---------- PROVIDED DATA ----------

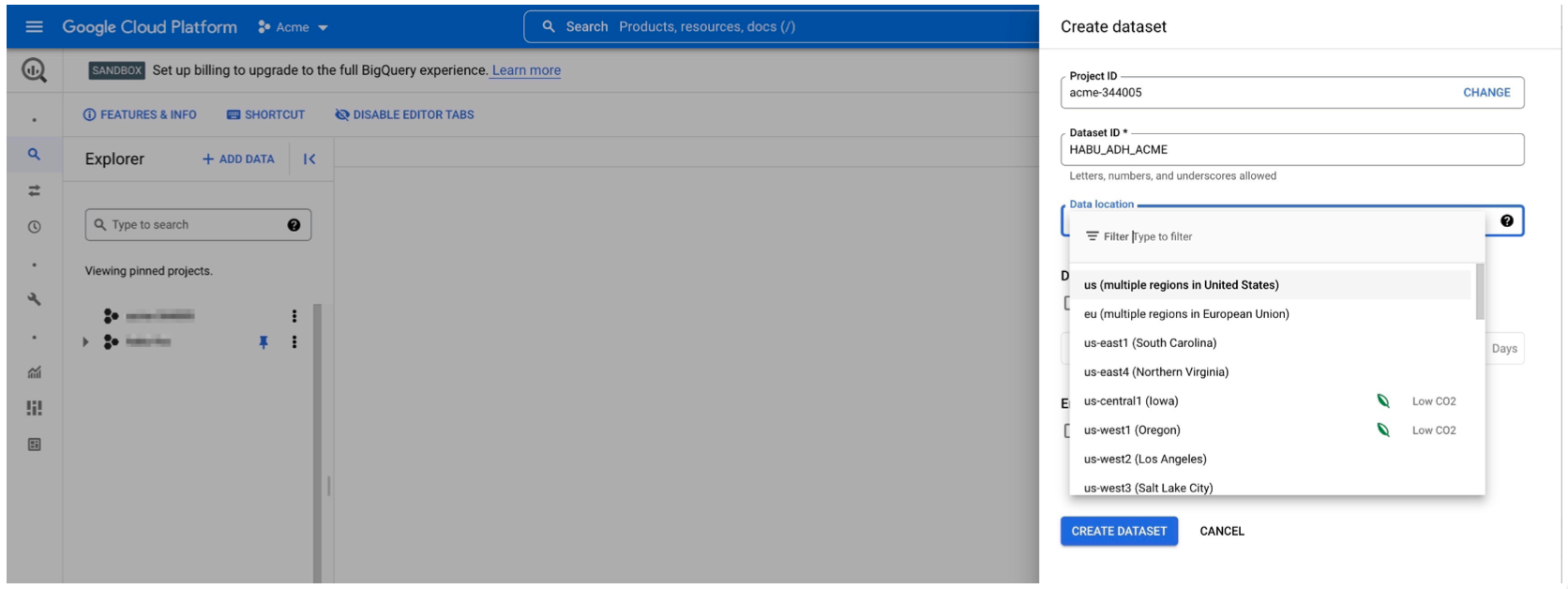Open the Monitoring chart icon in sidebar
The image size is (1568, 589).
[x=34, y=372]
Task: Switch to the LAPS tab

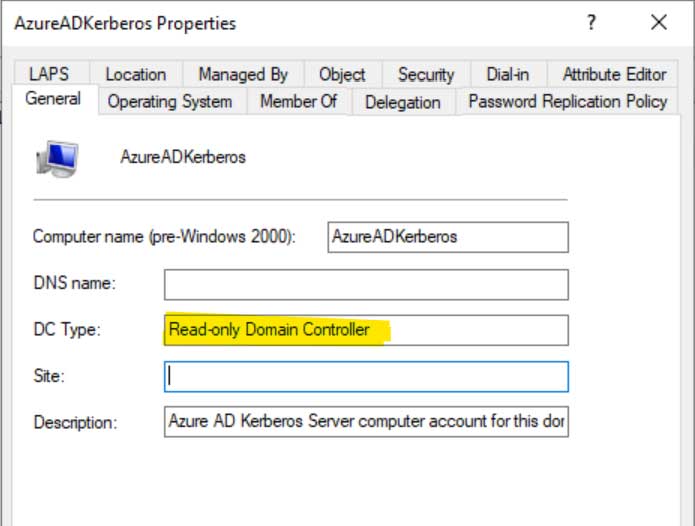Action: [49, 74]
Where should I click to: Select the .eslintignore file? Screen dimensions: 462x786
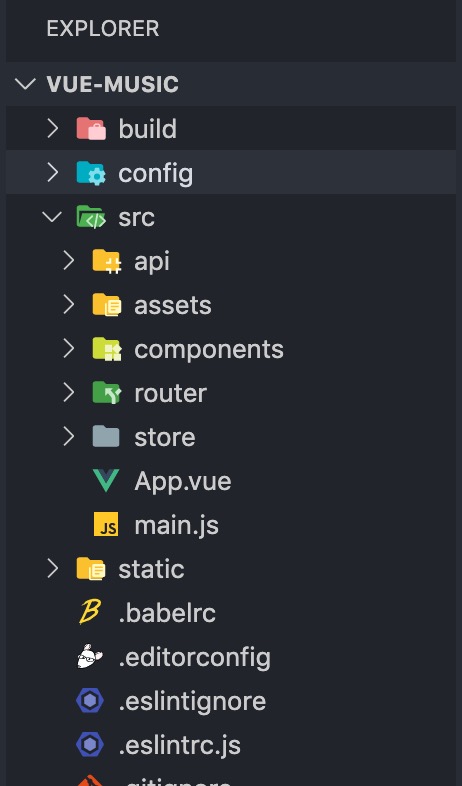tap(231, 701)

----------

From the line that includes "Where should I" on down to the last line of the entries above, set down each line exactly, leaving out the pictures.

Where should I click to: Select the .eslintignore file? Screen dimensions: 462x786
tap(231, 701)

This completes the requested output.